Муж решительно отмел сравнение с Петром, но своего ответа не дал. Подумав, он предположил, что кроме всего прочего монашество было важным условием карьеры. Теперь в его необдуманной интерпретации владыка ректор выходил почти заурядным честолюбцем. «Карьеру можно сделать и в другом месте…» – я вспомнила институтского ректора, начинавшего в обкоме. «Его отец из репрессированных», – муж произнес неохотно, словно это признание могло умалить в моих глазах чистоту сыновнего выбора. «Отец умер?» – я спросила не раздумывая, потому что теперь спрашивала о главном. Он кивнул. «Значит, каждый раз во время Великой ектении, когда молятся о властях?..» – «Это – не наше дело. Наше царствие не от мира сего.
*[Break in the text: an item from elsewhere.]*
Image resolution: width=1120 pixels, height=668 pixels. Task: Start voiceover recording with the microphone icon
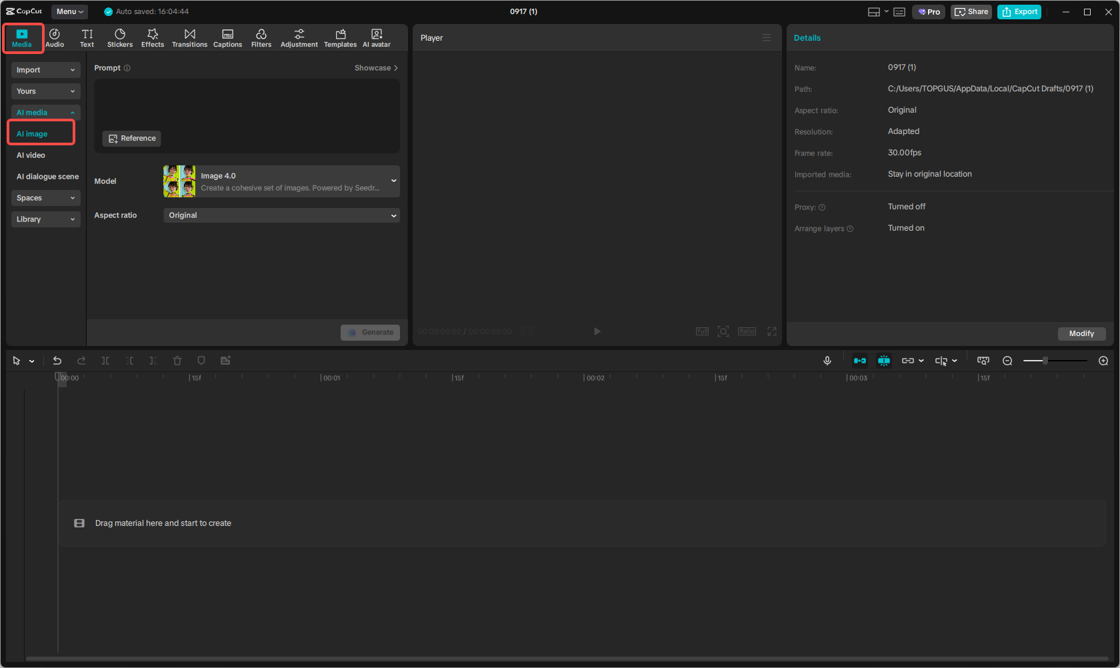pos(827,360)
Церковь не выступает против власти Кесаря», – словно забыв свои же слова о том, что церковь ничего не отпустила, муж отказался обсуждать. «Или боится выступить?..» – я парировала запальчиво и глупо, но он уже вышел из комнаты. Я представила себе руку владыки, поднимающуюся ко лбу безгрешным, ангельским жестом – за всех. С этим я не могла смириться. Не смирившись, я замыслила поймать его за руку.
Случай представился скоро. По долгу службы муж занимался расшифровкой кассет с речами владыки – одновременно он переводил их на английский. Позже из этих переводов составлялись документы для Всемирного совета церквей. Обычно муж работал с кассетами по ночам: ставил на стол портативную пишущую машинку, включал диктофон, надевал наушники. Пленка крутилась беззвучно. По утрам на столе лежали листы готового английского текста. Иногда я заглядывала из любопытства: перевод речей казался мне замечательным. Я не видела оригинала и могла судить лишь по переводу, однако и в переводе, на мой взгляд, чистом и безупречном, что-то удивляло меня. В нем уживались, как-то противореча друг другу, легко узнаваемые библейские фразы и жесткие обороты речи, которые про себя я называла политическими. Просмотрев, я откладывала в сторону. Однажды диктофон дал сбой: сам по себе он переключился с «off» на «on».